While the brick-and-mortar retail sector is struggling badly with the repeated lockdowns and the inexorable rise of online retail, grocery retailing (Lebensmittelhandel, LEH) has increasingly been viewed by investors as an infrastructural pillar. And investors still see plenty of potential in grocery-anchored retailing, according to the latest study "The European Grocery Real Estate Market" by JLL and Union Investment.
During the period between 2016 and 2020, the share of real estate with LEH in the total European retail market increased from 6% to 22%. The solid performance of grocery during the pandemic has led to continued compression in net initial yields for high-quality existing properties in key European markets. It helps that the big food retailers are also considered to be tenants with strong credit ratings, making the banks more amenable to supporting the sector. The corona pandemic has only served to make food-anchored properties even more appealing, says the report.

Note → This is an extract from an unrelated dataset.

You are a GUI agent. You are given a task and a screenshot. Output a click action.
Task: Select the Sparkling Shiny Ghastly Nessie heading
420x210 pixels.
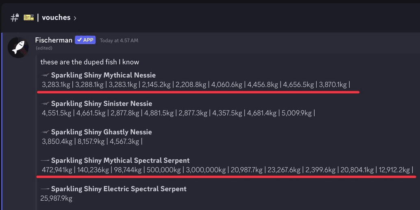[102, 132]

The sector is compelling on two fronts: first, with long-term core returns for more risk-averse investors, and second, with value-add potential in properties with shorter leases or older existing properties coming to the market.

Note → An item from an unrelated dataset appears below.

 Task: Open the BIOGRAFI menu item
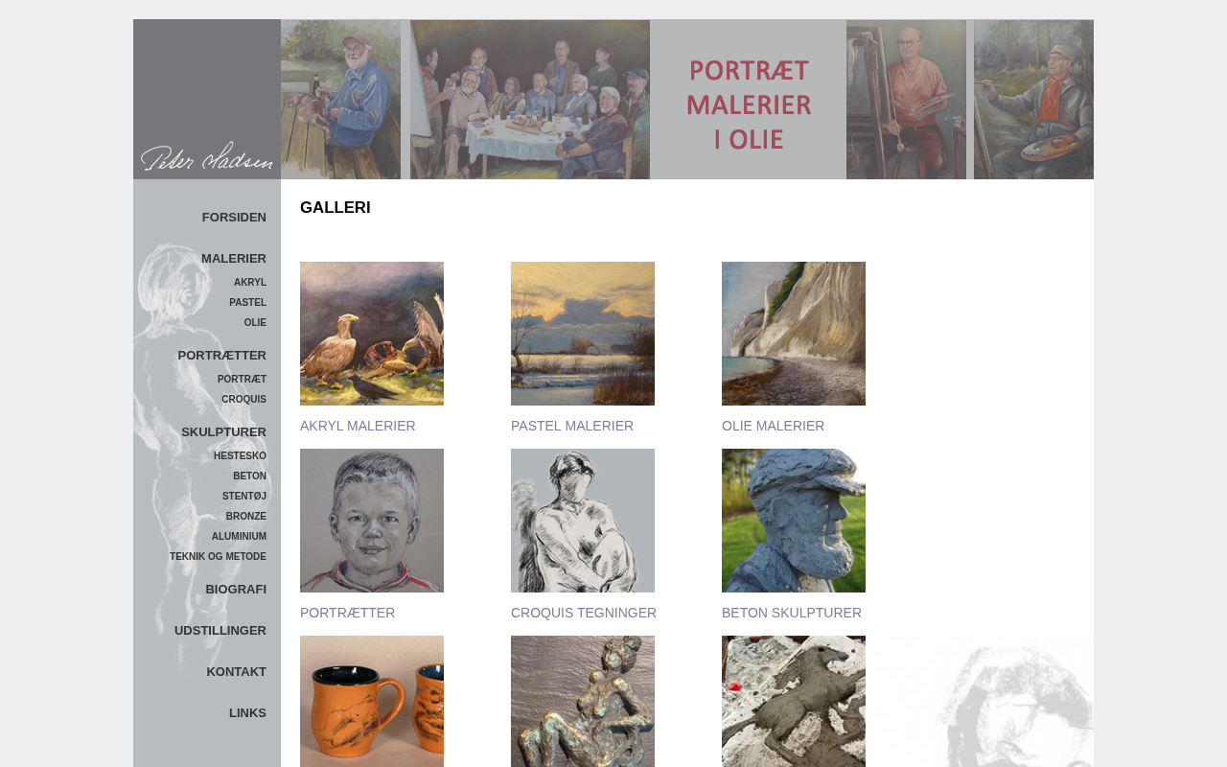236,590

Over the past six years, investment in European grocery retail real estate has been relatively constant at around €4.5 billion per year. In 2020, however, the volume increased by more than 40% year-on-year to around €6.7 billion.

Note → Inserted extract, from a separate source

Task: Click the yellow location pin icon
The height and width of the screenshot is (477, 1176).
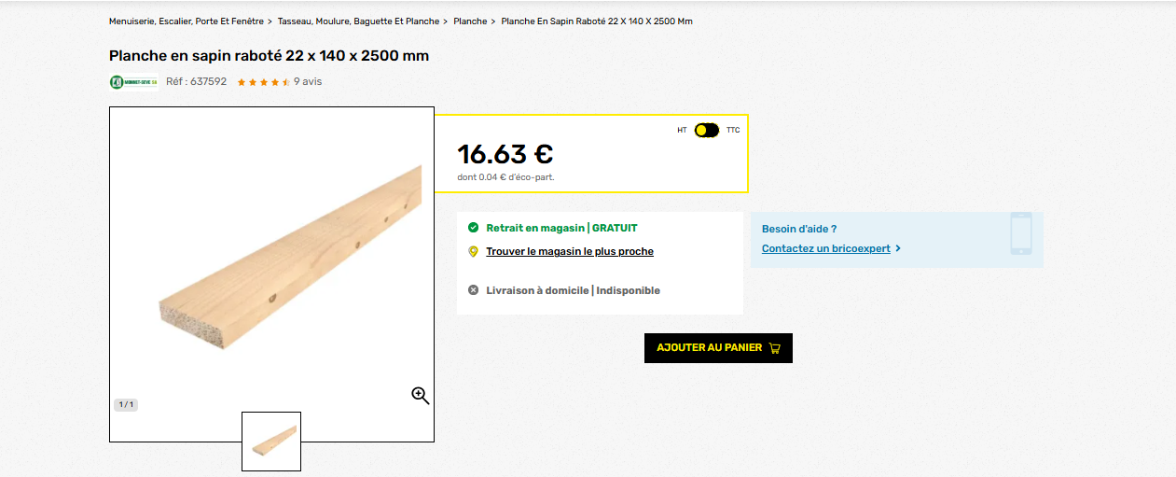Action: pos(473,252)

The established players are looking at plenty of food-focused real estate, says the study. Well-connected food retailers can attract new customers in growing metropolitan areas and thus compensate well for periods of economic weakness. Project developers are also increasingly focusing on converting large individual urban locations into logistics centers. According to the study's forecasts, the urban population in the main European grocery markets will grow most in Sweden (+14.7 percent), the Netherlands (+8.4) and France (+8.3) by 2035.
A recent study by researchers Bulwiengesa showed that the yield on Fachmarktzentren in Germany last year held stable at 2.4% to 3.3%.
Deal-making is brisk in the sector, with many of the better-known players jostling for position in the market. Just last week Holland Immo Group which invests via closed-end real estate investment funds for Dutch private investors, family offices and institutional investors, sold the retail portfolios of four of its German investment funds for €87m to Frankurt-based GPEP, acting on behalf of a German institutional investor.
Holland Immo said the purchase price reflected a premium due to the large size of the portfolio and the quality of the assets. The off-market deal involves 10 inner-city retail complexes in Berlin and a number of other cities. 100% of the 42 rental units with 33,000 sqm are leased, with the anchor tenants all big-name German food retail groups. The weighted average lease term (WALT) is about 8 years.
Dagmar Schuster, head of transaction and investment management at GPEP, said of the purchase, “This portfolio complements the existing portfolio with properties with a larger individual volume in very good condition. It strengthens the ongoing stable income of the investing fund and gives us further diversification in terms of tenant mix and geographical location.”
Originally the four funds had bought the assets between 2013 and 2015 from Ten Brinke Group. Holland Immo suggested it may dispose of further assets in the Fachmarkt segment from its five other German retail funds in light of the rising values in the sector.